2023年2月3日金曜日

一片の氷に世界を見る(5)

 


 『博士の愛した数式』(小川洋子著・新潮文庫)。第一回本屋大賞なので、読まれたことがあるだろう。

家政婦が派遣されていった先は、数学博士の家。博士は一日中ほぼ数学のことを考えていて、世界の成り立ちは数の言葉によって表現できると信じている。

問題は交通事故の後遺症により、博士の記憶が80分しかもたないこと。前日の記憶がないことから毎日、新人家政婦さんとして靴のサイズや誕生日を訊かれる。どうしてもぎくしゃくしてしまう。

ぎくしゃくしてしまう原因は、博士がコミュ下手なことにもある。ほぼ一日中、数学のことを考えていて、じゃまされるのを嫌う。会話が苦手な局面になると数学の話題に逃げ込んでしまう。

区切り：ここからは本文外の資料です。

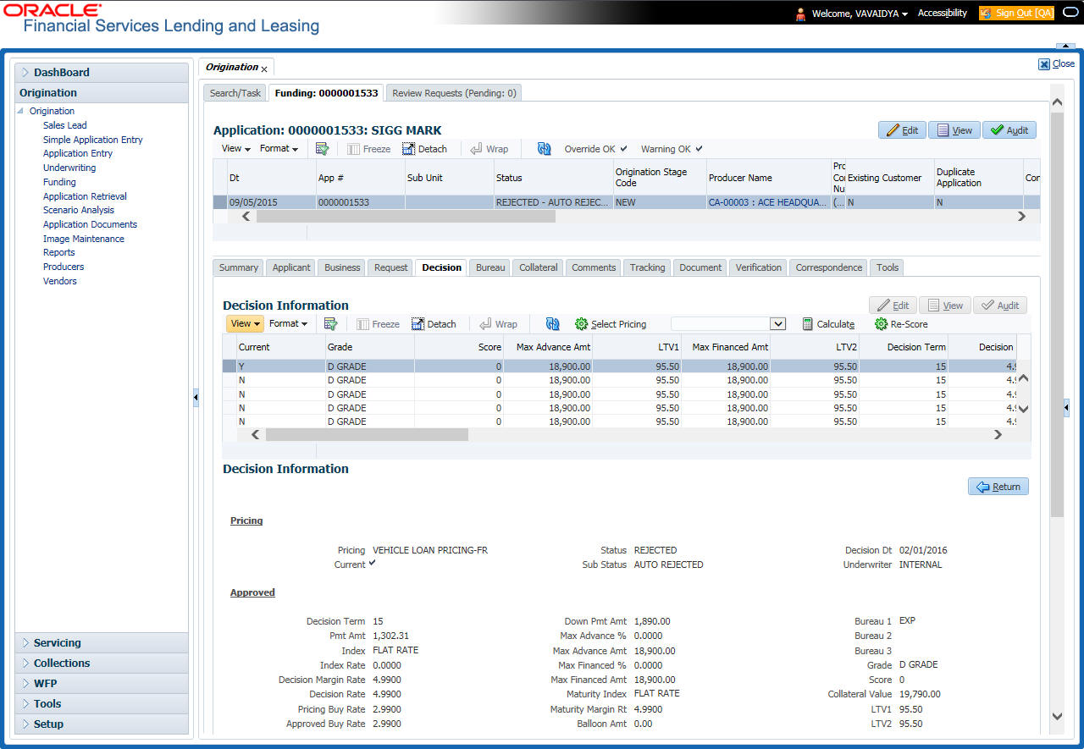
Task: Switch to the Collateral tab
Action: click(x=538, y=267)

そこへ子どもを連れて行ったところ、頭の形がそっくりということでルートと名付けられ、なぜか温かい交流がはじまる。数学ぎらいの読者にも数学好きかもと誤解させる好著。

映画にもなった。深津絵里が家政婦、寺尾聡が数学博士(先生)。原作にほぼ忠実に実写化されていたが、ところどころ違うところも。

いちばんの違いは、エンドロールのまえに、ブレイクの「無垢の予兆」があらわれ、ルートがこれを朗読するところだろうか。

  一粒の砂にも世界を
  一輪の野の花にも天国を見,
  掌のうちに無限を
  一時のうちに永遠をつかめ。

たしかに、世界の成り立ちは数の言葉によって表現できるのだから、一片の数式で世界を表現することができる。

ということで今週は、一片の氷に世界を見、ブレイクの詩に世界を見、かすかな塵に三千大千世界を見、五七五の十七文字に世界を見、数の言葉に世界を見た。